» INSTRUCTIONS FOR THE TASK
Omit all pictures, then retype the data exactly as given.

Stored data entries
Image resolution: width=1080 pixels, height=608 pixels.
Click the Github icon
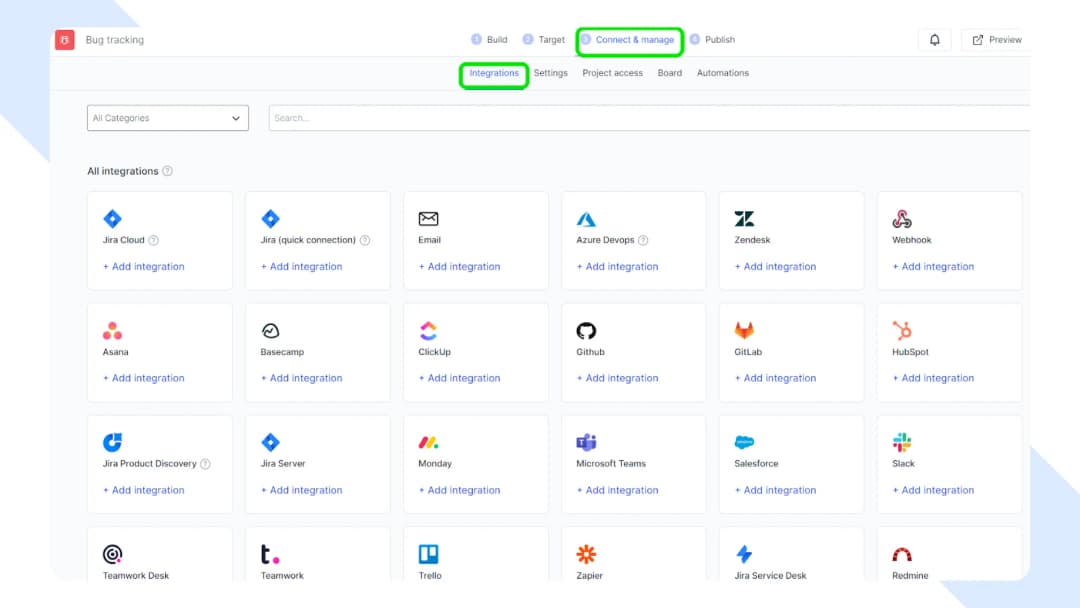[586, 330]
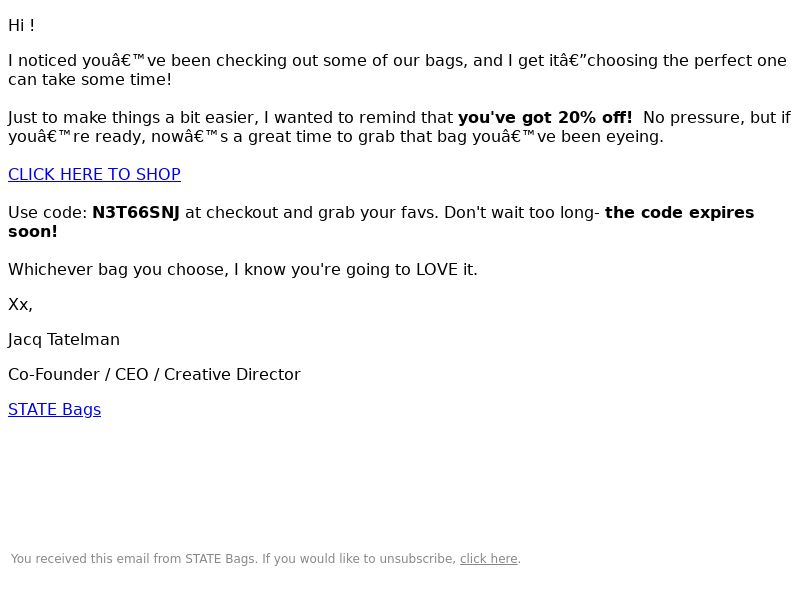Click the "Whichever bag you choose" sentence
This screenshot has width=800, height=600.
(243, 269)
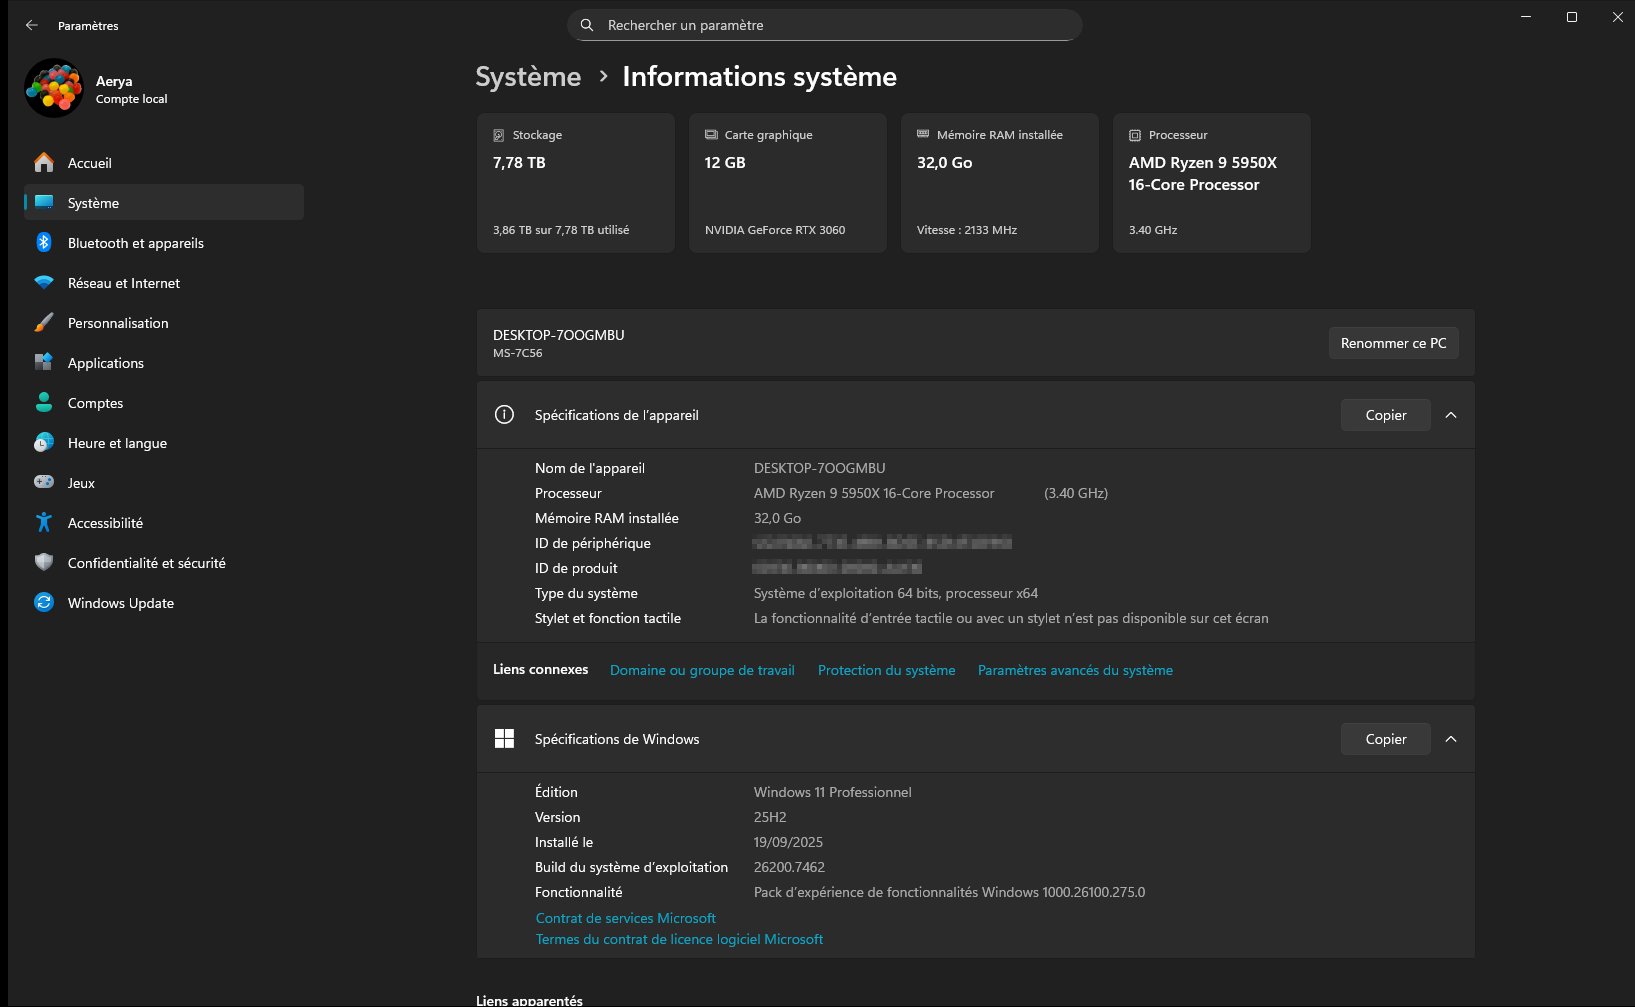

» OUTPUT FOR THIS EXERCISE
Image resolution: width=1080 pixels, height=608 pixels.
Click the Github icon
[586, 330]
Click the "Whichever bag you choose" sentence
This screenshot has width=800, height=600.
(243, 269)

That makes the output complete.